Scripture Readings for January 3, 2024

1 John 2:29-3:6, Psalm 98:1, 3-6, John 1:29-34

Twice in today’s Gospel, John the Baptist says he didn’t know Jesus but he recognizes him as Son of God because he did see the Spirit come and stay with him. Well, to me that sounds a lot like our circumstances. We don’t really know Jesus either. By which I mean the presence of God right here in this world. As I have often suggested, we too easily think of God as distant, a divine entity off in heaven somewhere to whom we prayer when our life situation turns in the wrong direction. We haven’t been effectively taught that the God of Jesus, his Abba, is present to us here and now. Yet that is exactly what the Christmas story is all about. The divine born as a child, helpless, dependent on the people around him for his every need. God sanctifying human life by being present in it.

Can we, like John the Baptist, recognize the Spirit in the people we meet? That’s really what the author of 1 John is trying to help us do. He’s exhorting his community to stay true to their belief in Jesus as Son of God. He makes the case that once a person has come to know Jesus and what Christian life is all about that person wouldn’t go back to his or her former way of life. I think our challenge isn’t that much different. We need to recognize the Spirit’s presence in ourselves and others. We know people aren’t perfect but surely we recognize that all of us are trying to do the right thing, care for others, love our children and live a good life. That’s what the Church means when it says we are the Body of Christ in the world today. It isn’t just a nice platitude but rather the way of seeing the world as a place of God’s presence and activity. Aren’t we all trying to make the world and our lives better? Isn’t everyone regardless of religion or background, hoping for a better future. Don’t we feel a desire for life that is good and could be even better. That’s the Spirit John the Baptist could see in Jesus, a divine presence, that signaled a real change from the norm of his time.
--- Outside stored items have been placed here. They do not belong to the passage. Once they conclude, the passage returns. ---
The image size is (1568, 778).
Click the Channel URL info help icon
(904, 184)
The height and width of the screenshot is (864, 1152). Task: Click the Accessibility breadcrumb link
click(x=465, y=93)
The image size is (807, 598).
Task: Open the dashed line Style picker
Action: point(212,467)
1 John makes that point by saying, “Beloved, we are God’s children now.” This is the time to live out that reality as the Psalm says by not being “lawless” but, “sing to the Lord a new song” recognizing that Jesus has taken away our sins and the guilt that weighs us down. We are beloved children of God and can forge new paths. We just have to recognize the Spirit that stays with us, as it did with Jesus. The Spirit John the Baptist saw in Jesus we can see too, in ourselves, in others and accept that Spirit as the life God gives us each day. As children of God we too can baptize with the Holy Spirit, by bringing new life to ourselves and others in how we approach and conduct daily life. As the first letter of John says, “what we shall be has not been revealed,” but “we are God’s children now.” We are the people who can make God’s Spirit active in this world. Let’s do it.